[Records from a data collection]
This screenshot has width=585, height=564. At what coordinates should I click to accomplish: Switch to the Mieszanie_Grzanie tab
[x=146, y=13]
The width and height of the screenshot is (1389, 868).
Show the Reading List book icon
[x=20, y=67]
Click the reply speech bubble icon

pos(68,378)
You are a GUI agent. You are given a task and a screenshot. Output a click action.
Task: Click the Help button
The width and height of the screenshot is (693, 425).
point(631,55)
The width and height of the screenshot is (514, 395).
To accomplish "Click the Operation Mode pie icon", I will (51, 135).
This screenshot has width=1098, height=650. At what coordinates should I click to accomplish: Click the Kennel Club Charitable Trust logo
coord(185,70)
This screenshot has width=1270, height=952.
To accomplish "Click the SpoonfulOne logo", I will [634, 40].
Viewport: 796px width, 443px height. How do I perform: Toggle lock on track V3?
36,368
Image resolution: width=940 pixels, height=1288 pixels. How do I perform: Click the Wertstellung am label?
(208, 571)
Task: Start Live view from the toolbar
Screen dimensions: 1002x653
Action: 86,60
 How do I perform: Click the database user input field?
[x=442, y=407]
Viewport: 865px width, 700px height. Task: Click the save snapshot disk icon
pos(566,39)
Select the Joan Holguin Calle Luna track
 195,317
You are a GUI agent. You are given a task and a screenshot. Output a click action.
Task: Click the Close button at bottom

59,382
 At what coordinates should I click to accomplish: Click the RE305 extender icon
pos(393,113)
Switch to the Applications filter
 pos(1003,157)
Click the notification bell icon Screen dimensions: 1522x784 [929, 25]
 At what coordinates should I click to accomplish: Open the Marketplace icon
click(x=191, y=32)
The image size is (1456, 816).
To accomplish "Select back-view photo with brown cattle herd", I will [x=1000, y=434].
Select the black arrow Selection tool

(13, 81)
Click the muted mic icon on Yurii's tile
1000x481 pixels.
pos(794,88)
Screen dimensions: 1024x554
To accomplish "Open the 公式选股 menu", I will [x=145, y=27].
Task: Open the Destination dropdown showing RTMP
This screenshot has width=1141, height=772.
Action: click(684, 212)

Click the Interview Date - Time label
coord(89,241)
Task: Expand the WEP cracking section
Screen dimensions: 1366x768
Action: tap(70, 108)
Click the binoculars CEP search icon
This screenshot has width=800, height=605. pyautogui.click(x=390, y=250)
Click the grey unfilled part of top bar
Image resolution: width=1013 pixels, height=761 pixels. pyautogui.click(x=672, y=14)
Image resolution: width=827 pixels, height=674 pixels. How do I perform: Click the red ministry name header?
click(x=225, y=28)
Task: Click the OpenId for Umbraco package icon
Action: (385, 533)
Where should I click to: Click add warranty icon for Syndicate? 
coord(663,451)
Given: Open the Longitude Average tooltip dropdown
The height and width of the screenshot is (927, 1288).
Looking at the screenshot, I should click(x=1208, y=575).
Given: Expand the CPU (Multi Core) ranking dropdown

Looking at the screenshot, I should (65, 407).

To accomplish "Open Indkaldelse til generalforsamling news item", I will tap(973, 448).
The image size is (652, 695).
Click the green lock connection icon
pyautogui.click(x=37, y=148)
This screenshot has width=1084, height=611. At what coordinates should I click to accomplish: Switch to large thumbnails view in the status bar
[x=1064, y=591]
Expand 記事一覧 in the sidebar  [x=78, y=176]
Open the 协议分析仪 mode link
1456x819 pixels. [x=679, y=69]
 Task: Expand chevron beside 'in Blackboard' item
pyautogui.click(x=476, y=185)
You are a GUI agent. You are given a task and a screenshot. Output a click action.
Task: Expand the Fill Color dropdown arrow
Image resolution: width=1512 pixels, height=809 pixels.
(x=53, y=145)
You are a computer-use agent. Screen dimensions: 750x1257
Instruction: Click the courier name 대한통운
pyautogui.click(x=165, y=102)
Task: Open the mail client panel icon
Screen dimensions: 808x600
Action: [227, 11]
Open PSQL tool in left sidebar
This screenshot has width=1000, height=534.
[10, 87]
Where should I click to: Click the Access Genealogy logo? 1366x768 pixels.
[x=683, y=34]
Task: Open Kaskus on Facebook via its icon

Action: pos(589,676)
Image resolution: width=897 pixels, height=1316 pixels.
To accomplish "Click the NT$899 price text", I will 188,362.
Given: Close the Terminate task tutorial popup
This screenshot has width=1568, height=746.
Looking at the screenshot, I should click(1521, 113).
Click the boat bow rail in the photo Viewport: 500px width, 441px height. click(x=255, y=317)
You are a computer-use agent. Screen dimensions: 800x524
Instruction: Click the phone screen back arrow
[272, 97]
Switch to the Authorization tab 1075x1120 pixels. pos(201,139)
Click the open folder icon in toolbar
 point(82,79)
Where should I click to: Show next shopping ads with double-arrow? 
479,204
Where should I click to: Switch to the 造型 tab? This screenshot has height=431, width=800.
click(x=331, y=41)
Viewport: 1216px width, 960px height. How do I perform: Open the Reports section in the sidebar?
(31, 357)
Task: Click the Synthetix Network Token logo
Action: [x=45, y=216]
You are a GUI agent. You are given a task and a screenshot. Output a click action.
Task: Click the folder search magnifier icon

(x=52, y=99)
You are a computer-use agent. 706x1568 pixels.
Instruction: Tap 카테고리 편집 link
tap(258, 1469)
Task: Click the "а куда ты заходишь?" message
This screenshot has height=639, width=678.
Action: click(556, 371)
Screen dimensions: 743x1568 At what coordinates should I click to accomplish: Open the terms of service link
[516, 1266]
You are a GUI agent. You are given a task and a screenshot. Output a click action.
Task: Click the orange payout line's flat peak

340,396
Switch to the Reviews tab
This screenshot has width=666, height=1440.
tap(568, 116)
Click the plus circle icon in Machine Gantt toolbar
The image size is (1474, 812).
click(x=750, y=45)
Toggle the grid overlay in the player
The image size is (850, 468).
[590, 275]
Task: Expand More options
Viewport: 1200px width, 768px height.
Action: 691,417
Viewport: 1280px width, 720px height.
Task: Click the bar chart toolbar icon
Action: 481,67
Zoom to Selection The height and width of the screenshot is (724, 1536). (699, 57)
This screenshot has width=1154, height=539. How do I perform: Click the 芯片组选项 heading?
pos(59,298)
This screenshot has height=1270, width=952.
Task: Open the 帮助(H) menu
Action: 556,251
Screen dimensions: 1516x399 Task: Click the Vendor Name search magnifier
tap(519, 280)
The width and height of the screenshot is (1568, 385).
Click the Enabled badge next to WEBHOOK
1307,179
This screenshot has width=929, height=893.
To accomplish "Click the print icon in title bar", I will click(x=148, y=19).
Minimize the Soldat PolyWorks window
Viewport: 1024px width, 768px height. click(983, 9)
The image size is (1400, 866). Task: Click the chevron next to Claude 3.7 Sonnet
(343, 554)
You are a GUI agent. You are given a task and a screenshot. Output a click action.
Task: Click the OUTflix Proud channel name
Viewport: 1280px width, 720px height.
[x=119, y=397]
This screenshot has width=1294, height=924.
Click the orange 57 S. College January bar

## What is needed
Search the entries for the word "computer". Copy every line where it occurs.

## Finished task
You are a computer-use agent. Screen dimensions: 750x1257
You are a computer-use agent. Screen dimensions: 800x524
You are a computer-use agent. 706x1568 pixels.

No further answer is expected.